Evidence in Fisheries Management

Understanding how information flows from scientists to policymakers and the relationships that accompany the flow of evidence is important especially because the pathways are often complex. Soomai (2017) describes the flow of evidence within Canada’s Science Advisory Secretariat (CSAS) and the Department of Fisheries and Oceans (DFO), and the international, intergovernmental Northwest Atlantic Fisheries Organization (NAFO). Soomai focused on how scientists and policymakers interact in a national department and an international regional fisheries management organization. Relationships among scientists and managers and effective managerial and science communication enable policy decision processes. Typically, science information flows within DFO’s CSAS to the wider department and from scientists to managers at NAFO; however, the pathways of evidence are often not straightforward and barriers in relaying information can result in misinterpretations of evidence or the transmission of some information being impeded. To combat these hurdles, Soomai (2017) encourages policymakers to engage with scientists and vice versa, to build understanding of the scientific and policymaking processes, and to work at overcoming administrative and communication silos.

Conclusion

It can be concluded from the readings considered in this post that the process of searching for, selecting, and synthesizing evidence encompasses a wide spectrum of issues, questions, or contexts. Practitioners operating in different policy spaces should remember that the definition and interpretation of evidence can affect how it is perceived and used by decision-makers. For example, how scientists use evidence to inform decision-makers can alter policy outcomes. Moving forward, it is paramount that scientists and policymakers utilize holistic approaches to obtain and synthesize evidence which accounts for varying perspectives. Scientists and decision makers play key roles in policymaking; however, the way(s) that evidence is used to inform policy decisions can have long-term affect on the success of policy outcomes.

 

References                                        

Flemming, K., & Noyes, J. (2021). Qualitative evidence synthesis: Where are we at? International Journal of Qualitative Methods, 20, 160940692199327. https://doi.org/10.1177/1609406921993276

Geddes, M. (2020). The webs of belief around “evidence” in legislatures: The case of select committees in the UK House of Commons. Public Administration, 99(1), 40-54. https://doi.org/10.1111/padm.12687

Lemieux, C. J., Halpenny, E. A., Swerdfager, T., He, M., Gould, A. J., Carruthers Den Hoed, D., Bueddefeld, J., Hvenegaard, G. T., Joubert, B., & Rollins, R. (2021). Free fallin’? The decline in evidence-based decision-making by Canada’s protected areas managers. FACETS, 6(1), 640-664. https://doi.org/10.1139/facets-2020-0085

Nutley, S. M., Davies, H. T. O., & Hughes, J. (2019). Assessing and labelling evidence. In A. Boaz, H. T. O. Davies, A. Fraser, & S. M. Nutley (Eds.), What works now? Evidence-informed policy and practice (pp. 225-249). The Policy Press.

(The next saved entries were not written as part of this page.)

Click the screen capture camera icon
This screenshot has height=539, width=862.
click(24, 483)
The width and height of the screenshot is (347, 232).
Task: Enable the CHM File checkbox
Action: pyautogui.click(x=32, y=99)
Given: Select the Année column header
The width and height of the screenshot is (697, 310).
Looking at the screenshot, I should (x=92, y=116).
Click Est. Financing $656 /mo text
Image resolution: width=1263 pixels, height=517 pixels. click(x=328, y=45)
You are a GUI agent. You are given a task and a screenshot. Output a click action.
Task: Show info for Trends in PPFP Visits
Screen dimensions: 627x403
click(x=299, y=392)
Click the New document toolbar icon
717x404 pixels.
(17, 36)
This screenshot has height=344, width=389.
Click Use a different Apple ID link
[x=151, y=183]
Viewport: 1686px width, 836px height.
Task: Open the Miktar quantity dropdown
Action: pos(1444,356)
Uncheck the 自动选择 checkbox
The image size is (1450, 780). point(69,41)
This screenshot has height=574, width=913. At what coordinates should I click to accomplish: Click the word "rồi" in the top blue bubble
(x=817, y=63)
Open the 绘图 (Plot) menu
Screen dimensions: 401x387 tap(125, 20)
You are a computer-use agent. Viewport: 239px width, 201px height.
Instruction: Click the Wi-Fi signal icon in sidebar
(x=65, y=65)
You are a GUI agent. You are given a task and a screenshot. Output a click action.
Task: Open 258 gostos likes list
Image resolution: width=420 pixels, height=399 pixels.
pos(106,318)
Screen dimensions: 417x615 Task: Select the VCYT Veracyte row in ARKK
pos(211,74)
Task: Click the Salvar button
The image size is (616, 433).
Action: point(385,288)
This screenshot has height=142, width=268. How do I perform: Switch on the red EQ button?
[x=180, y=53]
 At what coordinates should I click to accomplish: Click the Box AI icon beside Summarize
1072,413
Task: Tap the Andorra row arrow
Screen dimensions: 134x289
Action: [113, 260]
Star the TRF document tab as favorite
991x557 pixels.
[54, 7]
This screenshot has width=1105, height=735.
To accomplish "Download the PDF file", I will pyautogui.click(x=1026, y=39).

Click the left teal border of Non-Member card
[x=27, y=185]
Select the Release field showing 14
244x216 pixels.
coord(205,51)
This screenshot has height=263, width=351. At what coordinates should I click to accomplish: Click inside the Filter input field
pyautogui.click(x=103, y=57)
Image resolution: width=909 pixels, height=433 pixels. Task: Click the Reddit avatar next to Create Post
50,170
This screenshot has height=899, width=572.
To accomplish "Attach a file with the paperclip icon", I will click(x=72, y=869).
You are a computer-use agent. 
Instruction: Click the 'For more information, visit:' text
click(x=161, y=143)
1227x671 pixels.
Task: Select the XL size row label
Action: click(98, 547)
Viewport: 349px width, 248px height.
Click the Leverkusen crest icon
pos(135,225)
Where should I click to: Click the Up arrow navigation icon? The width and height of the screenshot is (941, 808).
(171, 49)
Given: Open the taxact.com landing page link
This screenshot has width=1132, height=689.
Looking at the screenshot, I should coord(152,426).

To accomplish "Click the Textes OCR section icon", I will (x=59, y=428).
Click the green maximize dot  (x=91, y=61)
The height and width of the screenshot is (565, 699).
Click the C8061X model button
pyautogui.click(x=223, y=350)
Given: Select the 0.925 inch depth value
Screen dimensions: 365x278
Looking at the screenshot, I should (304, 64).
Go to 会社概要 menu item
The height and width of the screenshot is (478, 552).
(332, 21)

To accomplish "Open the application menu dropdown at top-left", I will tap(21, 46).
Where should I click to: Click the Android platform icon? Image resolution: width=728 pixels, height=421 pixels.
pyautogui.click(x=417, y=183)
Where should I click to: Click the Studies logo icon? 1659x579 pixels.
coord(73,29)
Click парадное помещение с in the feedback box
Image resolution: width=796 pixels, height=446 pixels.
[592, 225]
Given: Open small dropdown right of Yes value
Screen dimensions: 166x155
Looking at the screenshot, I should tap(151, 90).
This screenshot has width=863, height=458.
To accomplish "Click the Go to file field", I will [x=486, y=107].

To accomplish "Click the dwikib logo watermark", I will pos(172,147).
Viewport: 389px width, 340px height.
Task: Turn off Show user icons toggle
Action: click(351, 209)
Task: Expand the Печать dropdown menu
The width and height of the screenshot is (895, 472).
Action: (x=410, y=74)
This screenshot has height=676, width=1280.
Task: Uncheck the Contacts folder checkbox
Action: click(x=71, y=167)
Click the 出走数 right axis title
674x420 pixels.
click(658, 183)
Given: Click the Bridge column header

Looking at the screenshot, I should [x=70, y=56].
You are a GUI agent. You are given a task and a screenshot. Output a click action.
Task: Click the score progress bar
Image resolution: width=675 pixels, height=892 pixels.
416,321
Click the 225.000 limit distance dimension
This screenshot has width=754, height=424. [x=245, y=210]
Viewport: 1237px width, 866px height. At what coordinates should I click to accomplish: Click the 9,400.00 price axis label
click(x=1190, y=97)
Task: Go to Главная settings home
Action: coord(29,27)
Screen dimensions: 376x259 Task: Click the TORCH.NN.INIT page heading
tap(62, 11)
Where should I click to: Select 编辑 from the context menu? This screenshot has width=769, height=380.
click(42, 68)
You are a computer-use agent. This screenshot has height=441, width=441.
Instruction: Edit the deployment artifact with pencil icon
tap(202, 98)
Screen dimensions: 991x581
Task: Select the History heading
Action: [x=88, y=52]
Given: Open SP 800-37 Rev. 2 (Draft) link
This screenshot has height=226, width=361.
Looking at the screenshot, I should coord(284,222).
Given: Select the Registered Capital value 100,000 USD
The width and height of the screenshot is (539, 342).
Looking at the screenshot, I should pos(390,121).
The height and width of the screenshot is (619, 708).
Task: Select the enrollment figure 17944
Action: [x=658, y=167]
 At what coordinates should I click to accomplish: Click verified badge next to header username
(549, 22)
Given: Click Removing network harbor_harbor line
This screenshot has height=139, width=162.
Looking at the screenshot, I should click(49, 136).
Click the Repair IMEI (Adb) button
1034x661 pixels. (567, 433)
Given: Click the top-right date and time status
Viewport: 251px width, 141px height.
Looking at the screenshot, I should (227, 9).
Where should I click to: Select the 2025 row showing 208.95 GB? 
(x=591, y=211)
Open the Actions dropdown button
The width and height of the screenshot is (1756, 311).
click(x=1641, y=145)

Soomai, S. S. (2017). The science-policy interface in fisheries management: Insights about the influence of organizational structure and culture on information pathways. Marine Policy, 81, 53-63. https://doi.org/10.1016/j.marpol.2017.03.016

Sutherland, W. J., & Wordley, C. F. (2017). Evidence complacency hampers conservation. Nature Ecology & Evolution, 1(9), 1215-1215. https://doi.org/10.1038/s41559-017-0244-1

 

Authors: Cailey Dyer, Camille Haddad, and Sydney Francolini

 

This blog post is part of a series of posts authored by students in the graduate course “The Role of Information in Public Policy and Decision Making” offered at Dalhousie University.